O Hospital de Clínicas Veterinárias da UFRGS dispõe do Preservas, que recebe animais silvestres de vários cantos do Rio Grande do Sul. E bugios, é claro. Há pouco espaço para tantos animais. Quando a reportagem do ECO esteve no local, havia três filhotes de bugios no recinto da área externa, um adulto separado dos demais e quatro em tratamento na internação.
O setor, coordenado pelo professor Marcelo Alievi, é conduzido pelas veterinárias residentes da universidade Jacqueline Meyer e Paola Antunes Rodrigues. Elas contam que, apesar do apoio estrutural e material fornecido pelo hospital, muitas vezes, precisam comprar com ajuda do professor, a alimentação para os filhotes, composta por frutas, folhas e legumes.
Dois filhotes tomam leite de cabra e NAN ou Aptamil.
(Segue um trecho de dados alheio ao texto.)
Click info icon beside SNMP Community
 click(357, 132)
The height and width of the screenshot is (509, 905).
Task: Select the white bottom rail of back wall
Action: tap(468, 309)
E isso é agilizado por elas para tratar os animais. Fazem estágio no setor 20 estudantes, que se dividem no atendimento. Em 2023, o Preservas atendeu 942 bichos, de diversas espécies. Até o dia que a reportagem esteve no local, tinham sido acolhidos 160 animais. Segundo Jacqueline, isso é resultado do crescente processo de urbanização das áreas de ambiente natural. A fauna sofre com a invasão de seu habitat. Acaba sendo atropelada, eletrocutada ou atacada por cães.
Macacos Urbanos terá aplicativo para localização de animais
Até o final do primeiro semestre deste ano, deverá estar disponível o aplicativo Olha o Macaco, viabilizado pela bolsista de iniciação científica Danielle Backes Baccon e seu noivo, João Vítor Vanazzi. “Sempre foi um sonho do PMU ter um APP ou alguma ferramenta que facilitasse o recebimento e registro de informações envolvendo acidentes e avistamentos de bugios na região de Porto Alegre e Viamão. Então, nos colocamos à disposição para criar e desenvolver o aplicativo para o PMU de forma totalmente voluntária”, adianta a bióloga. A pesquisadora Márcia Jardim acredita que o APP vai facilitar a comunicação entre os envolvidos na proteção dos bugios e ainda fortalecer o vínculo que já tem com a comunidade.
As informações serão consolidadas em um banco de dados, que possibilitará a comunicação direta entre a comunidade e/ou órgão de resgate de fauna com o PMU. O APP terá um formulário interativo para submissão de incidentes/mortes/avistamentos de primatas, não só de bugios-ruivos no território gaúcho. O comunicante poderá adicionar dados como fotos, descrição do ocorrido, coordenadas geográficas. A intenção também é acionar órgãos oficiais de resgate de fauna, o que hoje é feito, na prática, pelo voluntário Godoy. Todos os registros serão avaliados pela equipe do PMU e incluídos no sistema de informações, que já tem sido alimentado desde 2018.
Manter o grupo motivado é um dos desafios
Entre os desafios do PMU, a bióloga Márcia cita a dificuldade hoje de os integrantes sentirem-se motivados diante das dificuldades enfrentadas. De se manter a esperança, apesar de tudo.
Ela relata que acompanhar a morte de animais que eram monitorados é algo duro para os pesquisadores. “A gente vive essa situação dos casos dos animais acidentados muito de perto. Observamos, conhecemos os bichos, daqui a pouco ocorre um acidente, um morre. Isso acaba mexendo muito com o emocional de todo mundo”, revela. Para Márcia, é necessário manter a esperança viva entre todos os envolvidos.
“A gente precisa enxergar o nosso papel a longo prazo, é preciso seguir adiante, levar nossa mensagem para um maior número de pessoas e seguir trabalhando na conservação. É necessário saber lidar com os percalços do dia a dia, porque tem muito trabalho a ser feito e a gente precisa ajudar esses animais”, resume a pesquisadora.